1.500 Kilometer für Tibet: Neffe des Dalai Lama marschiert quer durch die USA
Dienstag, 21.04.2009, 08:10 Uhr | Kategorien: Aktionen
New York (AP) Mit einem 1.500 Kilometer langen Fußmarsch quer durch die USA hat der Neffe des Dalai Lama gegen die chinesische Herrschaft in Tibet demonstriert. Jigme Norbu war mehr als vier Wochen lang von Indiana nach New York unterwegs. Zum Abschluss seines «Marschs für Tibet» führte er am Samstag eine Demonstration vor dem chinesischen Konsulat in Manhattan an. Gestartet war Norbu am 10. März, dem 50. Jahrestag der Beendigung des Volksaufstandes in Tibet, die zur Flucht des Dalai Lama nach Indien führte.
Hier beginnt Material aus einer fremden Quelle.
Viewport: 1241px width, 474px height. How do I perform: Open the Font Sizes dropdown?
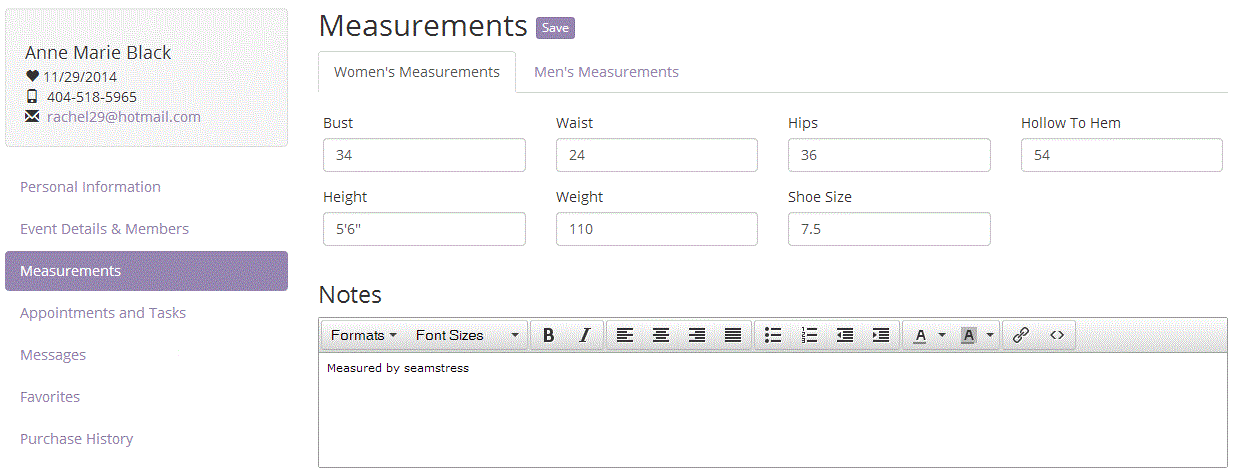[x=467, y=335]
Pro Tag legte er rund 50 Kilometer zurück, begleitet von einem ehemaligen Mitglied des tibetischen Exilparlaments in Dharamsala, das ihm in einem Lieferwagen folgte. Die beiden Männer übernachteten in Schlafsäcken unter anderem in Kirchen, Klöstern und gelegentlich auch kostenlos in Motels.
Der 43-jährige Norbu wurde in New York geboren und ist der Sohn des verstorbenen Bruders des Dalai Lama, Taktser Rinpoche.